Instrucciones para sufrir un infarto

infarto

Sin la pretensión de ser una guía definitiva hemos elaborado una serie de sugerencias de probada eficacia.
Si le resulta posible, viva solo. De lo contrario, (no se preocupe), aunque otros convivan con usted haga de cuenta que vive solo.
Si fuma, deje de hacerlo de un día para otro sin medicación alguna. Y no comparta la decisión con nadie. De no ser factible continúe fumando pero sólo en balcones, terrazas y veredas. Fume en presencia de exfumadores (los conversos aumentan notoriamente los sentimientos de culpa).
Si nunca fumó, no se amilane, aunque resulte más complicado, existen otras opciones. Por ejemplo, es aconsejable ver por televisión cualquier competencia deportiva y simpatizar siempre con el equipo perdedor. Si usted elige internet como medio para observar los encuentros, contrate un servicio de baja velocidad de transferencia de datos.
Visite con frecuencia alguna escuela pública cercana.
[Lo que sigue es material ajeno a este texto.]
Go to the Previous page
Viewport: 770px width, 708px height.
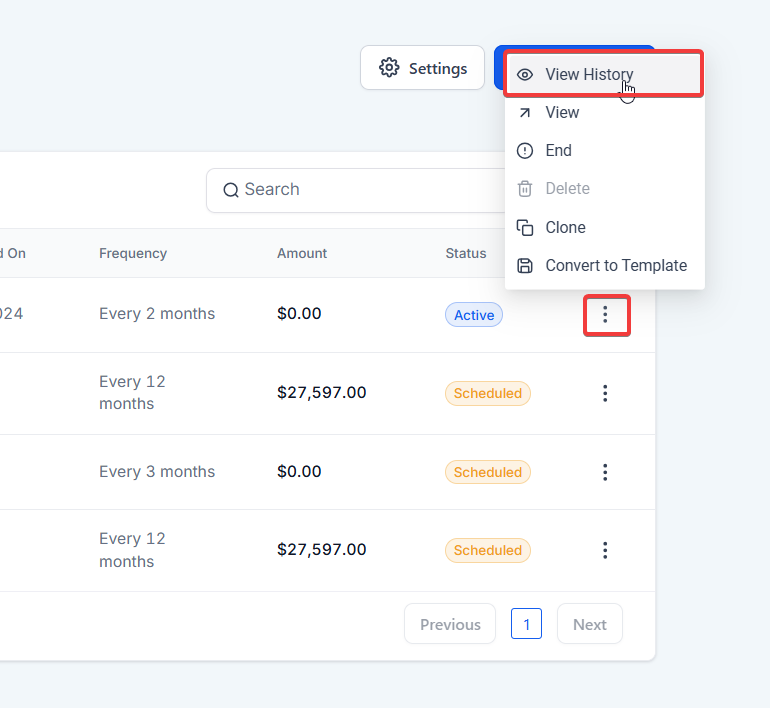coord(450,624)
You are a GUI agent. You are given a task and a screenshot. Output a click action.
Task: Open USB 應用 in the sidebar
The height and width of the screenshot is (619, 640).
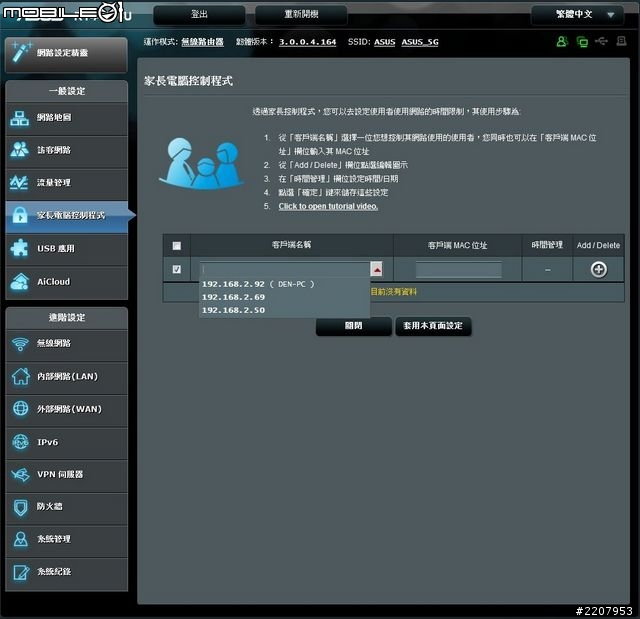coord(66,249)
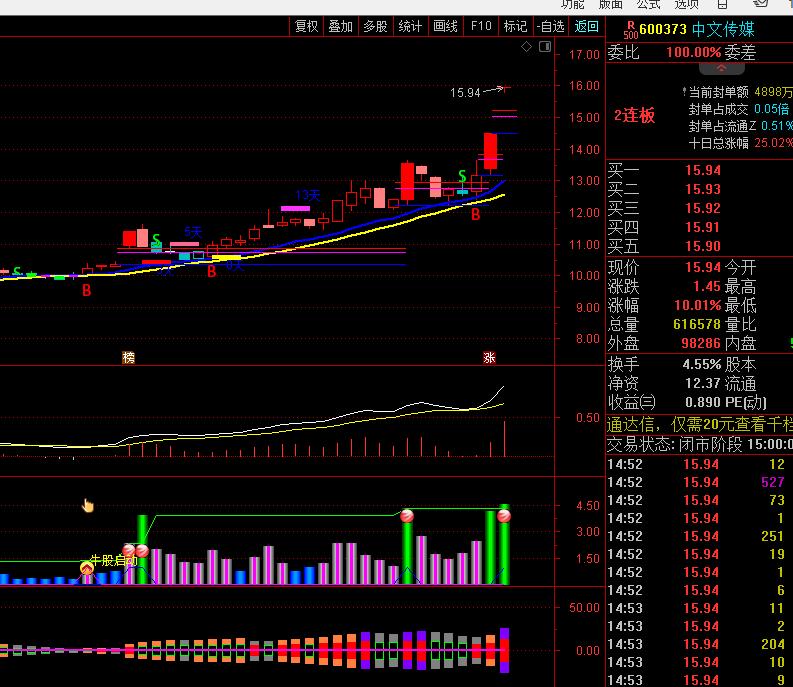Click the diamond icon above the chart

point(526,46)
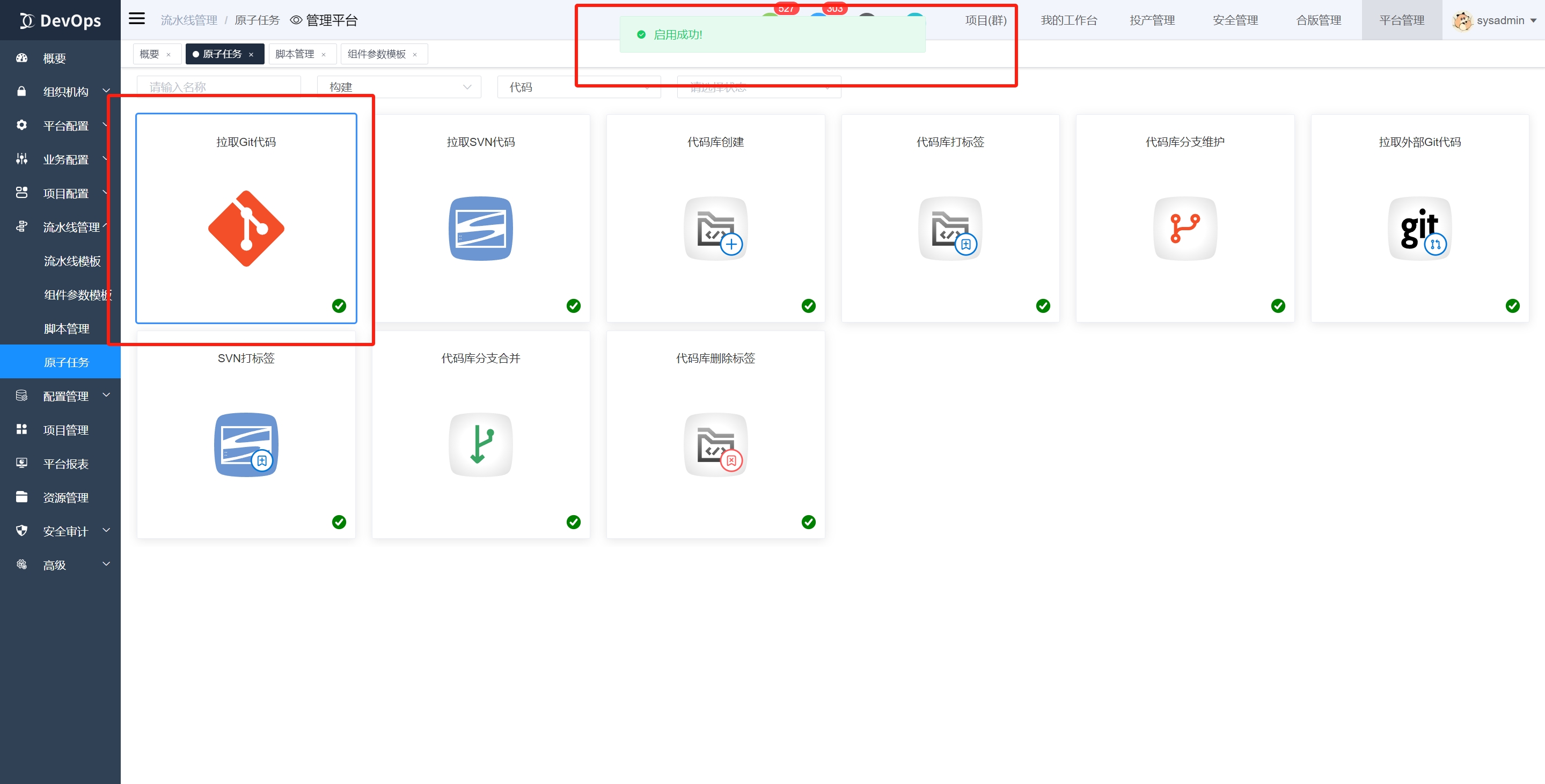This screenshot has height=784, width=1545.
Task: Toggle the enabled checkmark on 代码库打标签 card
Action: [1043, 306]
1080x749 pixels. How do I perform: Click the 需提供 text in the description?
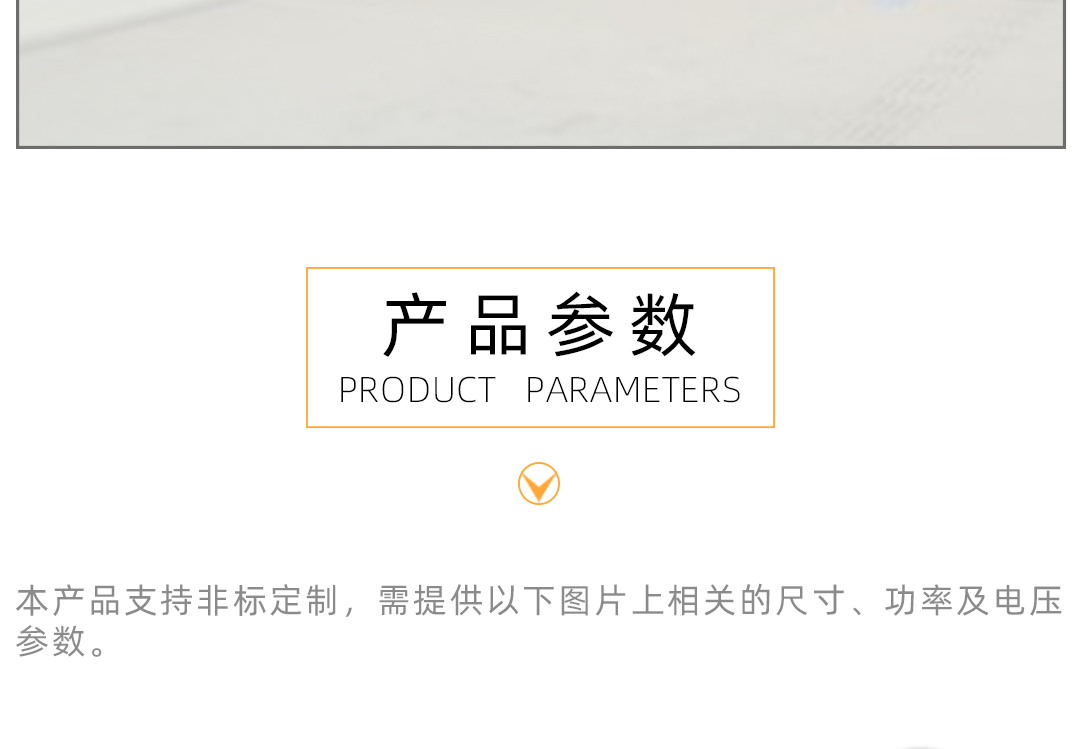(x=431, y=601)
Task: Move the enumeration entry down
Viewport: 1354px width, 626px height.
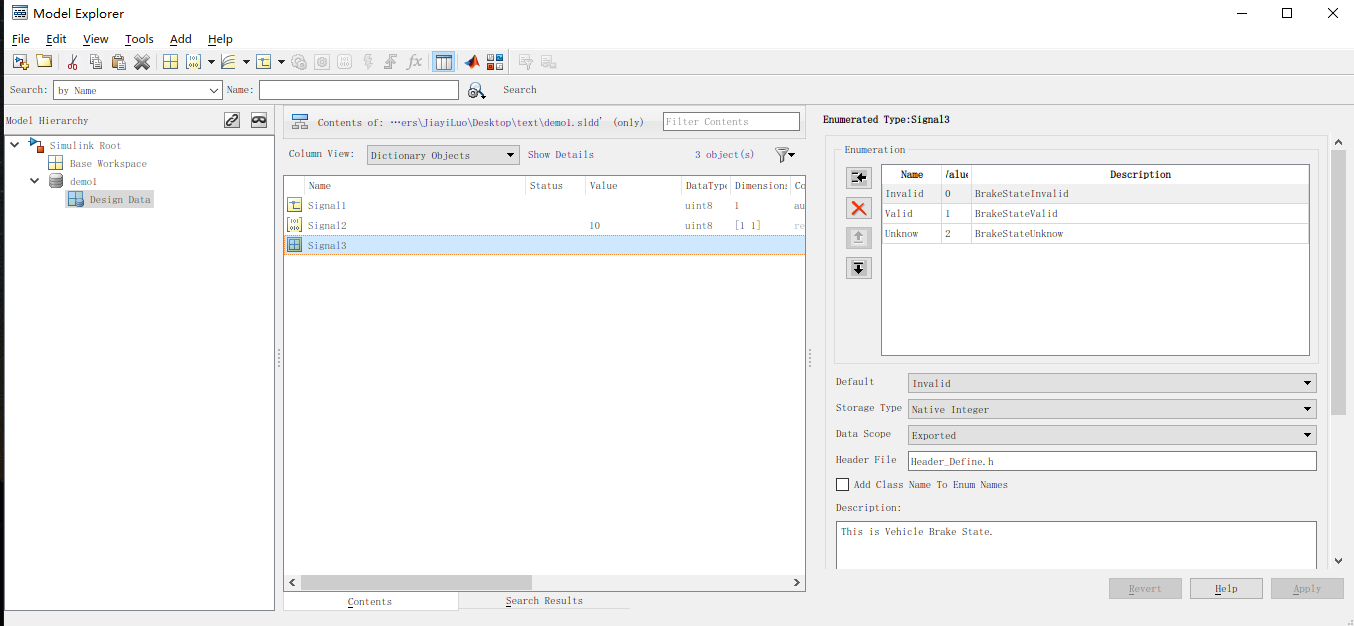Action: 858,267
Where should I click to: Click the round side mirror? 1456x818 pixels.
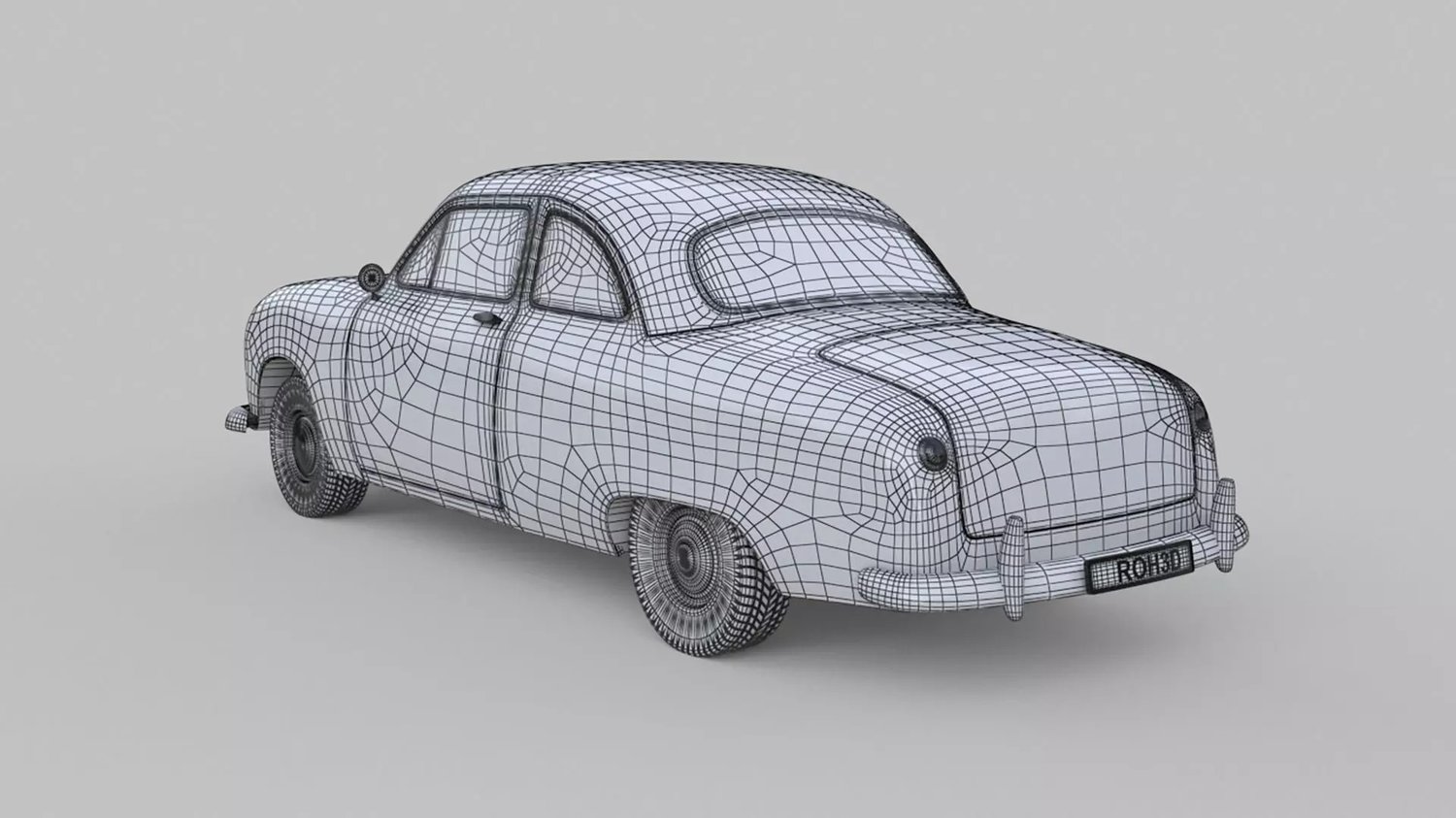pos(370,278)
Si en el día elegido por usted no hay actividad en la misma, insista concurriendo al día siguiente o cualquier día posterior hasta que logre entrar en un aula o salón durante el horario de clase. Permanezca en su interior el mayor tiempo posible.
No sea el propietario de la vivienda que habita. Siendo inquilino aumenta significativamente el grado de incertidumbre.
Viva en una ciudad. Cuanto más poblada mejor. De esa manera los riesgos están asegurados.
No tenga animales domésticos. Al igual que la presencia cercana de niños, ellos generan sentimientos contraindicados de protección y cuidado.
Obedezca ciegamente sus impulsos.
Respete aquellas indicaciones referidas a una alimentación saludable, no cometa excesos en el consumo de sal, embutidos, alcohol, frituras, grasas de origen animal; pero eso sí, asegúrese de tener una buena discusión durante la sobremesa.
Camine. Al hacerlo no salude a nadie; trate de mantener una mirada que exprese (con claridad) desaprobación y enfado. Salga a caminar en la noche por alguna zona de boliches bailables a la hora en que se retiran sus ocupantes. Para dirigirse a cualquier otro destino, aunque se trate de un lugar próximo, utilice el automóvil, con preferencia el propio, aunque esto último no es excluyente.
Permita y reclame a otros que le señalen cualquier olvido que haya cometido, por insignificante que éste sea.
Por último, visite regularmente a su médico.